Is staring into the internet, day in day out, bad news for your mental health and social life? Maybe, maybe not. Staring into the internet definitely messes with your eyes, though, and the longer you stare at screens, the less you blink—and the worse it gets. If you're reading this, apologies in advance.
Dry, red eyes straining to cut through the blur—we've all been there. The American Optometric Association officially recognizes this sort of screen-induced eye stress as computer vision syndrome. Preexisting, untreated, and/or aging-associated vision problems like astigmatism, farsightedness, and presbyopic aside, computer vision syndrome can be agitated by a range of common environmental factors, from poor lighting (it's too dark) to screen glare (it's too bright), to improper viewing distances (you're too close) and shitty posture (you're slouching).
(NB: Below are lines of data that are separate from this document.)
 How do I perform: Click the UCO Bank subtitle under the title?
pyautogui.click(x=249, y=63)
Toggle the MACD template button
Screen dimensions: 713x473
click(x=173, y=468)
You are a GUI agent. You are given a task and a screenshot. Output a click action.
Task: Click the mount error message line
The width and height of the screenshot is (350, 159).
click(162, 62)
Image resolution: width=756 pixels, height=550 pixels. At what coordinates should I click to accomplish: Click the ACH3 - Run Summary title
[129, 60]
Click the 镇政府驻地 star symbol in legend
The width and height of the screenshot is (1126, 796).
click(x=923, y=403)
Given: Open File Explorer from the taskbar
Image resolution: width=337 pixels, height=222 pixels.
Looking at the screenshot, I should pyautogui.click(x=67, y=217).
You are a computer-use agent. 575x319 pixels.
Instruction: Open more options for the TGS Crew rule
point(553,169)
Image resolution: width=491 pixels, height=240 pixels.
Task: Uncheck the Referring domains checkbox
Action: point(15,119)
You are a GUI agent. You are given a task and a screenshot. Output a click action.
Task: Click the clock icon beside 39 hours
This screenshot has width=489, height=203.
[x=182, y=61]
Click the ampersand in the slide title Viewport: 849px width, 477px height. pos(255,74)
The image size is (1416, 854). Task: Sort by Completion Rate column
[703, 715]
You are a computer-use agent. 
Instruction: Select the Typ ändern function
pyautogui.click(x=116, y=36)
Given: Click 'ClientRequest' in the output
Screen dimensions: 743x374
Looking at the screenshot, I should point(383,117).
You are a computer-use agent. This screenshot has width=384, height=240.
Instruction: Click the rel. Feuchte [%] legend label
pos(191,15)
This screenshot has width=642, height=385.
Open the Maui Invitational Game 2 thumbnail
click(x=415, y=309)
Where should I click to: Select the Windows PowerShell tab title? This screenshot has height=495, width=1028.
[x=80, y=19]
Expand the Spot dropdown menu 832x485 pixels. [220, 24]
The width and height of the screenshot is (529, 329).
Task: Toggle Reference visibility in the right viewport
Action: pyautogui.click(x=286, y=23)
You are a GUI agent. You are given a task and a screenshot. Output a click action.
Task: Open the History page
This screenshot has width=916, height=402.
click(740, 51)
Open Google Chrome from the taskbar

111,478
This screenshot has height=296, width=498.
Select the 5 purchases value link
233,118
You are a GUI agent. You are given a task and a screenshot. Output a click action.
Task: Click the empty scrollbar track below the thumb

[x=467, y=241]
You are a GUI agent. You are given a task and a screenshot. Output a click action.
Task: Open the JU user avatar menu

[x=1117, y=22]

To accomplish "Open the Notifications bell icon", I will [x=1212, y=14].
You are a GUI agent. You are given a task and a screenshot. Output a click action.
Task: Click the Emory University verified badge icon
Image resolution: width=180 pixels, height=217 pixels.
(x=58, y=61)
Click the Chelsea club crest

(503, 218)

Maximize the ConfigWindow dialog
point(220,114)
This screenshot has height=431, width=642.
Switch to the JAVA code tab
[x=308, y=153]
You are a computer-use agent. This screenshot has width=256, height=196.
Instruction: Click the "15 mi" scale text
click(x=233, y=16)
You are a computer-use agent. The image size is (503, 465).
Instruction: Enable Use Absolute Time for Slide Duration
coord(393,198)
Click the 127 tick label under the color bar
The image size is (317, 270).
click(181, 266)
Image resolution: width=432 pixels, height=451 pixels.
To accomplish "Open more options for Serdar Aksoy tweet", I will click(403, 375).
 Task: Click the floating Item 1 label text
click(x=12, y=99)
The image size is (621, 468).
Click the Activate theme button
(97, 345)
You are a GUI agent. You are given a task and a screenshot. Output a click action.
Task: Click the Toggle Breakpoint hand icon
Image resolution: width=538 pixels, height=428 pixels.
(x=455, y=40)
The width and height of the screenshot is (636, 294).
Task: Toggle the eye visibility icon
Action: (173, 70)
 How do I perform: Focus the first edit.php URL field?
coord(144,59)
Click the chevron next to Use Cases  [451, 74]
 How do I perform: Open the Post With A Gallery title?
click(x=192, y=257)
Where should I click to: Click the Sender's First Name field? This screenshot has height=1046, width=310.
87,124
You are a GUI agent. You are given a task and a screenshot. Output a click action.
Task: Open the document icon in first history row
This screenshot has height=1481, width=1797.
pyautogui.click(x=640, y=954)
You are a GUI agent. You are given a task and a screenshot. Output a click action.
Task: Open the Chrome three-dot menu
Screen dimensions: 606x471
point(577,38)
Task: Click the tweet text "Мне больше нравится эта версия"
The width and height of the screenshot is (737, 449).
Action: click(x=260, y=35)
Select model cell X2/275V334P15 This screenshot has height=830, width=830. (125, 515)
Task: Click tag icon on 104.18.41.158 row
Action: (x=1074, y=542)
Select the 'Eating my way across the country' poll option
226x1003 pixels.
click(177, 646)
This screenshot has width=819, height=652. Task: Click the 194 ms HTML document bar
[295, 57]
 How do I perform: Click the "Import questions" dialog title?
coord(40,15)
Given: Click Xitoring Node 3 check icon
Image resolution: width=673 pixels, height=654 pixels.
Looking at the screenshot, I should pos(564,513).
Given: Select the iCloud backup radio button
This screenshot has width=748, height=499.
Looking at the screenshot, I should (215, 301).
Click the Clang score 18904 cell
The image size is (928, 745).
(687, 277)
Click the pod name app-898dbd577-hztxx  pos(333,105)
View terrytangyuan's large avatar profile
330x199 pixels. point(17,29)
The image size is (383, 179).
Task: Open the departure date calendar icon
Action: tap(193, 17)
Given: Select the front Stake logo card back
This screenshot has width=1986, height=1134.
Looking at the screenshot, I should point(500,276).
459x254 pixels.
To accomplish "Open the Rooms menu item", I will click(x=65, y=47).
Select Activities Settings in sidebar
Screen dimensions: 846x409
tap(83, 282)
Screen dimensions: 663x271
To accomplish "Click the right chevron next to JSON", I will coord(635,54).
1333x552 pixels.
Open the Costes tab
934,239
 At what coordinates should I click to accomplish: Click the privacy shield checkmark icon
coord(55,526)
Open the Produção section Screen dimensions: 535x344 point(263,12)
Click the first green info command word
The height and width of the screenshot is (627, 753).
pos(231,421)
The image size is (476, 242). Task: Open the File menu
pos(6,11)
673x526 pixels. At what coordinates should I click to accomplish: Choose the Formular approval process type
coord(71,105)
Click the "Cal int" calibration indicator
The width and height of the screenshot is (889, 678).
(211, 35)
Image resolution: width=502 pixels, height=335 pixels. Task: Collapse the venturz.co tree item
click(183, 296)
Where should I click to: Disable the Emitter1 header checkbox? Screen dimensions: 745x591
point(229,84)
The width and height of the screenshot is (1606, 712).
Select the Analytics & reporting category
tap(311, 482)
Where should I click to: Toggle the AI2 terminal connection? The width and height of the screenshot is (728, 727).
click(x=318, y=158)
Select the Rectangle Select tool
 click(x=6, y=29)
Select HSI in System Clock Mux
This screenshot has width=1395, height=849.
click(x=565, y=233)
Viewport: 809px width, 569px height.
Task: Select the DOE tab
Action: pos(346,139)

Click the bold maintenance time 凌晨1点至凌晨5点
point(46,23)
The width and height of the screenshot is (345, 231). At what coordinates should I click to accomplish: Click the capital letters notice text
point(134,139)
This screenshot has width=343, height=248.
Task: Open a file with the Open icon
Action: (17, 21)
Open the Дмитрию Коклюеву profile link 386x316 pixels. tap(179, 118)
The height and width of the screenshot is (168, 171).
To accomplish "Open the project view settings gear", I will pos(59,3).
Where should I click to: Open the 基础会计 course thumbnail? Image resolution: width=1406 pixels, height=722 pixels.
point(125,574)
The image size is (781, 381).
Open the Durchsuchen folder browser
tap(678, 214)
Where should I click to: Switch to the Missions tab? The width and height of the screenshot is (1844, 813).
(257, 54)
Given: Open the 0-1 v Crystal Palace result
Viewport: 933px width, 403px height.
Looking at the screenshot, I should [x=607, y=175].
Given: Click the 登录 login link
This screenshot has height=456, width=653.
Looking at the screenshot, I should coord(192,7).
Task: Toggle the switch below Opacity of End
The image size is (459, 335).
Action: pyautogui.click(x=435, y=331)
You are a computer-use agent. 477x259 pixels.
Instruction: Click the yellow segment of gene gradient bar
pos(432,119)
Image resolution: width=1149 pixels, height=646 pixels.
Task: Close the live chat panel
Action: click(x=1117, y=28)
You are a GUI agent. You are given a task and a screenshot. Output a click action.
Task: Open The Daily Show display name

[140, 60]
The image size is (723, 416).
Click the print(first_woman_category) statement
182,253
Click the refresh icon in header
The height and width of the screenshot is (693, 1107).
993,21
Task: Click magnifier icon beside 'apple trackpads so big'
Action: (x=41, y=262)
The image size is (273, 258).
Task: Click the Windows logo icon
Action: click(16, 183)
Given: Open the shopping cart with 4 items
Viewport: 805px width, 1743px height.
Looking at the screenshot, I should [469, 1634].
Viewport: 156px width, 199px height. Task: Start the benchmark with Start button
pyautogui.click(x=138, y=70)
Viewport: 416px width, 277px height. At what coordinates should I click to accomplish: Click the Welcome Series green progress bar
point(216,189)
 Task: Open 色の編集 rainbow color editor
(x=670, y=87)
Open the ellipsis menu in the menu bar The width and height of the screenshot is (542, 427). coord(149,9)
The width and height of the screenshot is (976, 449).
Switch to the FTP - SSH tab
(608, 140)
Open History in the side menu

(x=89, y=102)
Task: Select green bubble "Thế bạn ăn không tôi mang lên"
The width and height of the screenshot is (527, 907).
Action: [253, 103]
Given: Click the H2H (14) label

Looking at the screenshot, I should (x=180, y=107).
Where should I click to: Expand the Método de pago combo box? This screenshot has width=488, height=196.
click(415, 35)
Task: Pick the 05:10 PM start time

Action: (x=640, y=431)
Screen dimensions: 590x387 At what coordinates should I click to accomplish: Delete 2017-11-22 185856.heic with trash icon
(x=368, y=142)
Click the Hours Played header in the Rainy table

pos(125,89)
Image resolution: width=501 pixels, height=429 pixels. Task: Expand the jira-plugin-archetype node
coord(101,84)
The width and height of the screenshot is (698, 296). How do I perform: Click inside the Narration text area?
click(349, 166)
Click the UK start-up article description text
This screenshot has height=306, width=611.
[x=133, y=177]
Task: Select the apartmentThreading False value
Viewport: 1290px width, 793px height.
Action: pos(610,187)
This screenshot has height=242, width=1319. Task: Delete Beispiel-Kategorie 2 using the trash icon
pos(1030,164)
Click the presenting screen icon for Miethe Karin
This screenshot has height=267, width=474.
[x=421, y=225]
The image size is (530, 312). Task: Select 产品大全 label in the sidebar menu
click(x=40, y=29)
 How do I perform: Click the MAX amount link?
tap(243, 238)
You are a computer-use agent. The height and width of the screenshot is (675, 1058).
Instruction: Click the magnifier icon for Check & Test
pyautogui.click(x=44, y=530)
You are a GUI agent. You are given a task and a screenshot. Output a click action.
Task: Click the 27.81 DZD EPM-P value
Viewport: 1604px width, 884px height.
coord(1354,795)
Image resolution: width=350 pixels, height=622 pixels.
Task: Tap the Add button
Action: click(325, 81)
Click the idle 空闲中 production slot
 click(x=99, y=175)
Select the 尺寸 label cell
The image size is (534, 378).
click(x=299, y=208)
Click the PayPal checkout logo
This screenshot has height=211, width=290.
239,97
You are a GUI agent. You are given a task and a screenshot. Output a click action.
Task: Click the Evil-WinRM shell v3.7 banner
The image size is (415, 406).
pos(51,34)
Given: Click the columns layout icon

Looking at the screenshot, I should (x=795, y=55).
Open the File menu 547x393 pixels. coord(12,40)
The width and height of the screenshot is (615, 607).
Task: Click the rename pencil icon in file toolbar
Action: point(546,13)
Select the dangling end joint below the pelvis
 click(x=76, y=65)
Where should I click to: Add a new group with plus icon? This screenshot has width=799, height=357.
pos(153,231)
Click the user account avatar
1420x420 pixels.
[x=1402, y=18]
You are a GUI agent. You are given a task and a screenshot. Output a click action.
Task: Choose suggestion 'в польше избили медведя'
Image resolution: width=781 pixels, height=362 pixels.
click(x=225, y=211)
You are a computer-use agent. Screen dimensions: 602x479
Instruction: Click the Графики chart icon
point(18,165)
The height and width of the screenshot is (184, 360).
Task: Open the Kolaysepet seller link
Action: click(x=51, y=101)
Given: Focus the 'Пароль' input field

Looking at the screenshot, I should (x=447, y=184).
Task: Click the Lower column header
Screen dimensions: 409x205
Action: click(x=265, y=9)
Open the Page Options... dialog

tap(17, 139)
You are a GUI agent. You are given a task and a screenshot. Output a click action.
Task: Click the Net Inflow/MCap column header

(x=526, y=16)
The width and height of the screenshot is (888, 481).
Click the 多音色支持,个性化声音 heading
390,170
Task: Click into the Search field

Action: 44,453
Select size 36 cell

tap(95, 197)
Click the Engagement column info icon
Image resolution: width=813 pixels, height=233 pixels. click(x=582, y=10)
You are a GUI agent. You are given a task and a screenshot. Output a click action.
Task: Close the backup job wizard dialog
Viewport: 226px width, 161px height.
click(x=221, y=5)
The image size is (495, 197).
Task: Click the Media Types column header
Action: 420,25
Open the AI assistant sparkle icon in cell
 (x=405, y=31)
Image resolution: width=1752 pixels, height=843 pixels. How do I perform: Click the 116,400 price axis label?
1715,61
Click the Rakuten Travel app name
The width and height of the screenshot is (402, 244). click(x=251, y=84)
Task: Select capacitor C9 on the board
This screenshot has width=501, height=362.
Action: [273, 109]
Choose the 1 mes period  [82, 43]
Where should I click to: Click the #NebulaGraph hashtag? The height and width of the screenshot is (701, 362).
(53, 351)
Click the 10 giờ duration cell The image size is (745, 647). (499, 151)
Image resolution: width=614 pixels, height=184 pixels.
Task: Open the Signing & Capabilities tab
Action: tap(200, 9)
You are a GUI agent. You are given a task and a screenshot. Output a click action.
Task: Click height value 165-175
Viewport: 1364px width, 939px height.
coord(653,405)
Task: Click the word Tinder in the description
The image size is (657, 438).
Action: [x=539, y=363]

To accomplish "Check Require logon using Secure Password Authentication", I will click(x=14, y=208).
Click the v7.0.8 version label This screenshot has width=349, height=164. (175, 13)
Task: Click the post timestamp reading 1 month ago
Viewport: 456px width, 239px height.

It's something like dry eye. For a long time, dry eye, the result either of the eye not producing enough tears or tears drying up too fast, was believed to primarily affect woman, owing to menopause and hormonal shifts, as NPR reports.
Computer vision syndrome is dry eye for the digitally enslaved.
Not anymore. Today, dry eye has reached near-epidemic proportions, according to cornea specialist and American Academy of Ophthalmology representative Dr. Stephanie Marioneaux.
Computer vision syndrome is dry eye for the digitally enslaved. Why? Because we just can't seem to peel our attention away from all the screens.
"In today's world when people are so transfixed with tablets, phones, cable TV without commercials, you're not blinking," Marioneaux told NPR.
That's bad, because blinking is good. It's something we rarely even think about—how many times have you blinked today (before landing here) and thought to yourself, 'Aaaaand blink'—yet it's critical to immediate eye health.
Each time you blink, you coat your eye in a layer of mucus, a sort of tear film. It's arguably one of our most primal and refreshing bodily functions, and if we look at this 2011 study, published in the journal of the British College of Optometrists, there's evidence that people have a tendency to stare longer when reading screens than while reading text printed on paper.
Stare deeper, blink less, burn more. It's not rocket science.
"When we stare at computers, our blinking times decreased compared to reading a book at the table," Dr. Yuichi Uchino, an author on an eye study published last month in the journal JAMA Ophthalmology, told the Independent.
Uchino and his team reported that tear fluid conditions, specifically the amount of the protein MUC5AC (an ingredient in the aforementioned tear film), in people who spent at least seven hours staring into screens were similar to those common in people diagnosed with red eye. For perspective, the AOA says if you spend just two continuous hours in front a computer, or whatever other screen you're using on a daily basis you're at the "greatest risk" for computer vision syndrome.
But hey, maybe it's not all bloodshot and blurred. Of course, staring into screens everyday is going to want to make you claw out your eyes either way. Nevertheless, "there's no evidence that there's any long-term damage from reading on a screen," as James Salz, an eye doctor at the University of Southern California, told the Washington Post.
Still, there are a few fixes here. If you're going to look down into the abyss during the working hours, Uchino suggests getting above your work station and tilting the screen upward. (Something, something robot standing desk?) Also, move out of the firing line of fans or air conditioners. And get a humidifier. Or, just blink and step away.